Next, we create a mapping that allows us to look up the correct AMI for the latest Ubuntu 16.04 LTS release by AWS region:

template.add_mapping('RegionMap', {
    "ap-northeast-1": {"AMI": "ami-0417e362"},
    "ap-northeast-2": {"AMI": "ami-536ab33d"},
    "ap-south-1": {"AMI": "ami-df413bb0"},
    "ap-southeast-1": {"AMI": "ami-9f28b3fc"},
    "ap-southeast-2": {"AMI": "ami-bb1901d8"},
    "ca-central-1": {"AMI": "ami-a9c27ccd"},
    "eu-central-1": {"AMI": "ami-958128fa"},
    "eu-west-1": {"AMI": "ami-674cbc1e"},
    "eu-west-2": {"AMI": "ami-03998867"},
    "sa-east-1": {"AMI": "ami-a41869c8"},
    "us-east-1": {"AMI": "ami-1d4e7a66"},
    "us-east-2": {"AMI": "ami-dbbd9dbe"},
    "us-west-1": {"AMI": "ami-969ab1f6"},
    "us-west-2": {"AMI": "ami-8803e0f0"},
})

The AMIs can be located manually via https://cloud-images.ubuntu.com/locator/ec2/, or programmatically via the JSON-like data available at https://cloud-images.ubuntu.com/locator/ec2/releasesTable.

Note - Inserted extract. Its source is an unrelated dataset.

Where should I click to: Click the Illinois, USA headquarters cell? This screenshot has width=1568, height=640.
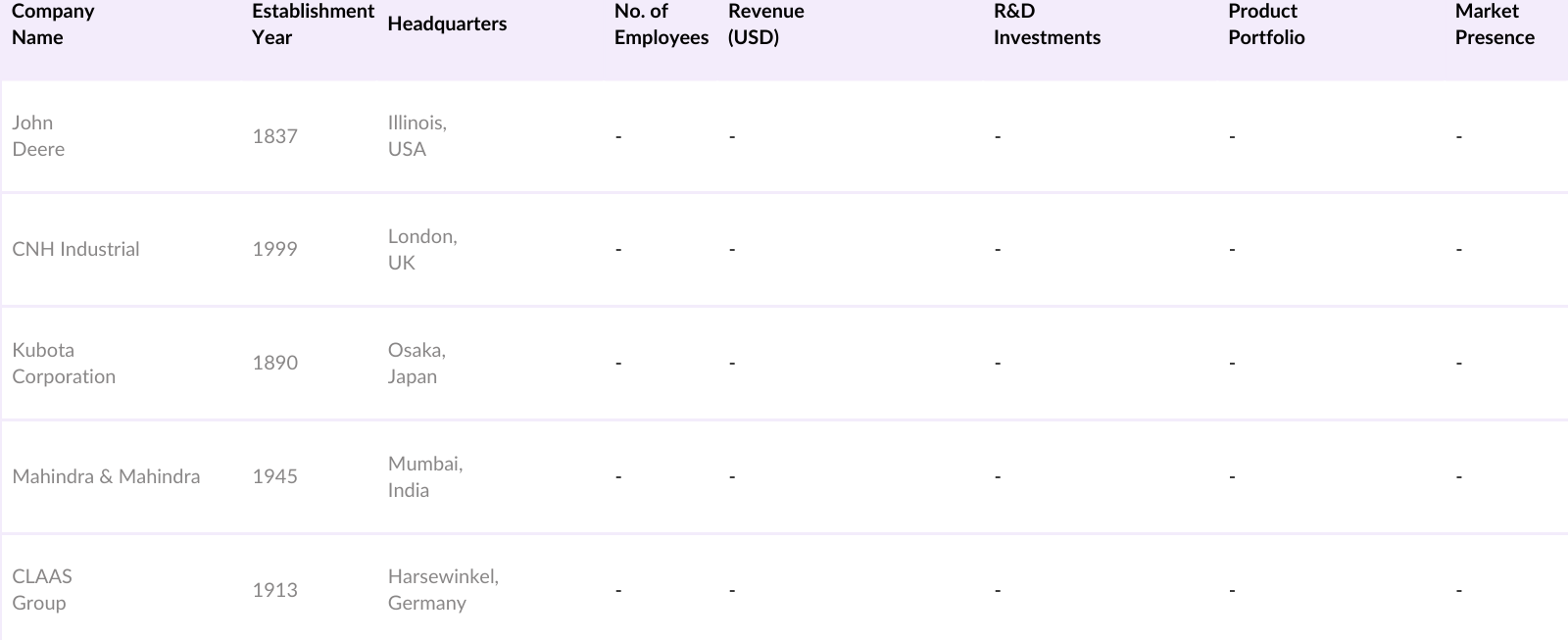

To allow us to access other resources (such as the S3 buckets and CloudWatch Logs group) created by AWS Web Stacks we also need to set up an IAM instance role and instance profile for our Dokku instance:

instance_role = iam.Role(
     "ContainerInstanceRole",
     template=template,
     AssumeRolePolicyDocument=dict(Statement=[dict(
         Effect="Allow",
         Principal=dict(Service=["ec2.amazonaws.com"]),
         Action=["sts:AssumeRole"],
     )]),
     Path="/",
     Policies=[
         assets_management_policy,  # defined in assets.py
         logging_policy,  # defined in logs.py
     ]
 )

 instance_profile = iam.InstanceProfile(
     "ContainerInstanceProfile",
     template=template,
     Path="/",
     Roles=[Ref(instance_role)],
 )

Next, let's set up a security group for our instance, so we can limit SSH access only to our IP(s) and open only ports 80 and 443 to the world:

security_group = template.add_resource(ec2.SecurityGroup(
    'SecurityGroup',
    GroupDescription='Allows SSH access from SshCidr and HTTP/HTTPS '
                     'access from anywhere.',
    VpcId=Ref(vpc),
    SecurityGroupIngress=[
        ec2.SecurityGroupRule(
            IpProtocol='tcp',
            FromPort=22,
            ToPort=22,
            CidrIp=Ref(ssh_cidr),
        ),
        ec2.SecurityGroupRule(
            IpProtocol='tcp',
            FromPort=80,
            ToPort=80,
            CidrIp='0.0.0.0/0',
        ),
        ec2.SecurityGroupRule(
            IpProtocol='tcp',
            FromPort=443,
            ToPort=443,
            CidrIp='0.0.0.0/0',
        ),
    ]
))

Since EC2 instances themselves are ephemeral, let's create an Elastic IP that we can keep assigned to our current Dokku instance, in the event the instance needs to be recreated for some reason:

eip = template.add_resource(ec2.EIP("Eip"))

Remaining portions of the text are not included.